Establish the number of lines below that contain the string "pour". State that number alone.

+++ Task input +++

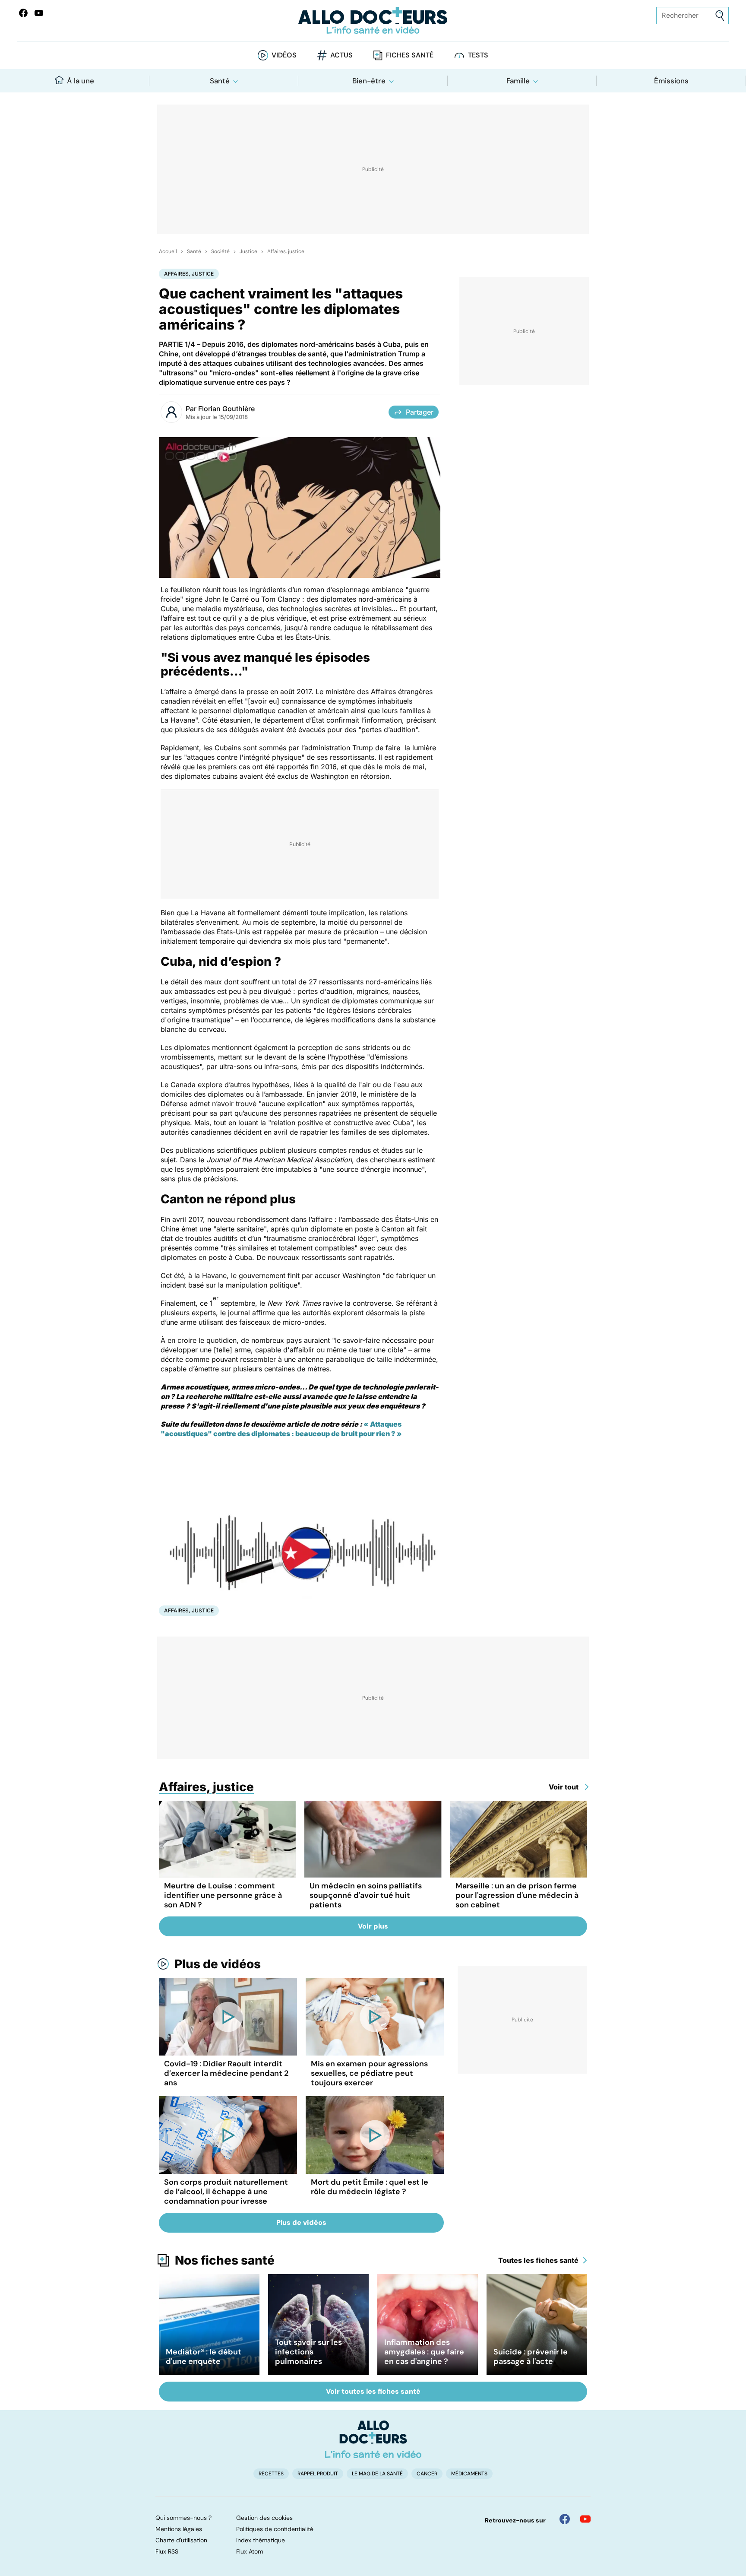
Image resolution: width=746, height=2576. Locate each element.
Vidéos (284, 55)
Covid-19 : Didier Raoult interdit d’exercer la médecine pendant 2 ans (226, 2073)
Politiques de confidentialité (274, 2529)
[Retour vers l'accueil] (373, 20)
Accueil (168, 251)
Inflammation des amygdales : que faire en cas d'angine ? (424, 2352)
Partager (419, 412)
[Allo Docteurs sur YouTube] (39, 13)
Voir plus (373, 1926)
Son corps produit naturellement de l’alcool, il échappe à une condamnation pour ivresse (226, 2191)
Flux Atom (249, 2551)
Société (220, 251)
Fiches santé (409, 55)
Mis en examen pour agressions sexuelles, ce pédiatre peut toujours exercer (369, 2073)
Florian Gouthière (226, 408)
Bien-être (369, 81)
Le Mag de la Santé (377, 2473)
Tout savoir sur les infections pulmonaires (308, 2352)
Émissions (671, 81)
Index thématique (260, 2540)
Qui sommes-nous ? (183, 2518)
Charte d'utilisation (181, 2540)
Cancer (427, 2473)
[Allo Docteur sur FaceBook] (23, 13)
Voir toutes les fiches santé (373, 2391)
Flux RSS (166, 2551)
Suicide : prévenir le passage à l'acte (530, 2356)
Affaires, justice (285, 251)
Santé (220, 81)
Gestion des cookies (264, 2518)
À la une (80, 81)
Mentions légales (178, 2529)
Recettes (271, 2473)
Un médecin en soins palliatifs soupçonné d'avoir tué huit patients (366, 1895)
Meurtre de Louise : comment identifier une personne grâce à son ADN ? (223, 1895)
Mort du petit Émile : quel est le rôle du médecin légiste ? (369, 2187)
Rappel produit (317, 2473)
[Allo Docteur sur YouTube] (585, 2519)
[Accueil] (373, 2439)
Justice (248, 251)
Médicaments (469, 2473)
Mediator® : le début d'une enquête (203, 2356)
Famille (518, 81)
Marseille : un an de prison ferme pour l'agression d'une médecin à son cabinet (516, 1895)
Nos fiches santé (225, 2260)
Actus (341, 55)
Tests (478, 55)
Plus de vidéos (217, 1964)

+++

[Answer for the task]: 3